Parecía que lo peor ya había pasado, el ajetreo del mar y el viento habían cedido, pero François sabía qué era lo que se avecinaba. Estaban en esa isla maldita y la intención de Villafranca era hacer a pie juntillas lo que le había dicho el curandero, evidentemente. ¡No podía ser que pusiera en peligro a su tripulación! Esta vez sí que se había extralimitado. No lo permitiría. Las imágenes de lo ocurrido volvían a su memoria, tantos hombres que se perdieron luego de aquella incursión. Ni siquiera habían logrado descubrir cuál había sido el motivo para tantas muertes repentinas. Y si no hubiera sido porque llegaron algunos vivos, los hubieran acusado a ellos de perpetrarlas. Al principio se habían hecho a la idea de que había sido alguna especie de peste que se pescaron de algún barco negrero. Pero nadie había sufrido las típicas dolencias de la peste. Finalmente hubo quienes arriesgaron algún tipo de maleficio, sin embargo, el secreto de su estada en la isla había quedado resguardado porque el estado en que se encontraban no les permitía hilvanar ideas para relatar lo acontecido.
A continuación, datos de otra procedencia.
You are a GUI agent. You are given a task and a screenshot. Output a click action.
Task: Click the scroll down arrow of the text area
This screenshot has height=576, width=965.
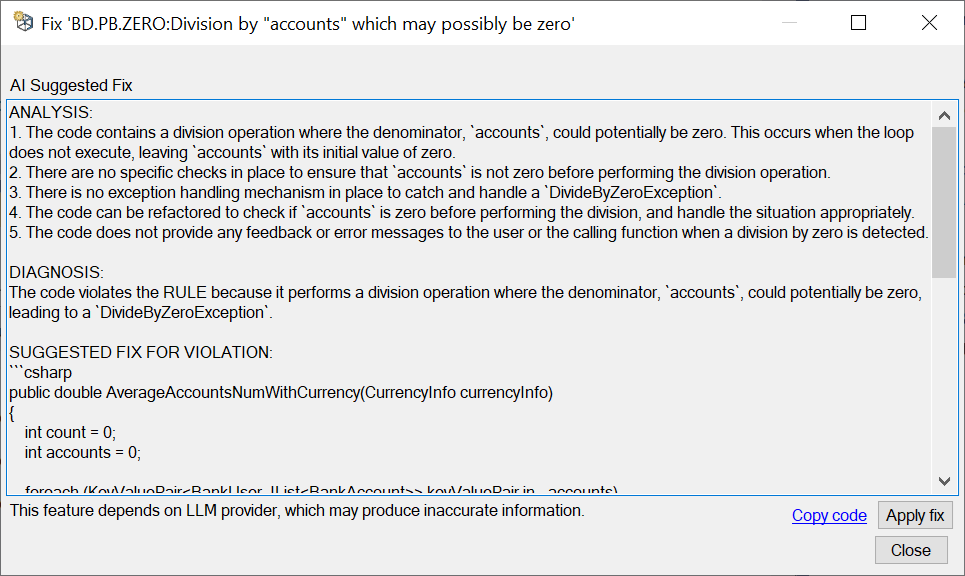pos(944,481)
François, que había sido dejado a un lado en medio del zarandeo que fue pasar la tormenta y acercarse a la orilla, meditaba sobre lo que haría. Por fin se decidió a hablar con sus hombres. Disimuladamente, mientras éstos se preparaban para avanzar hacia el castillo, comentaba el estado de enajenación del capitán. Se había propuesto amotinarse y salir de allí lo antes posible. Algunos lo escuchaban. Blaquier, sediento de mantener ese puesto de confianza que había ganado inesperadamente, comenzó a oponerse a las palabras de François, a pesar de que en el fondo sentía una profunda contradicción.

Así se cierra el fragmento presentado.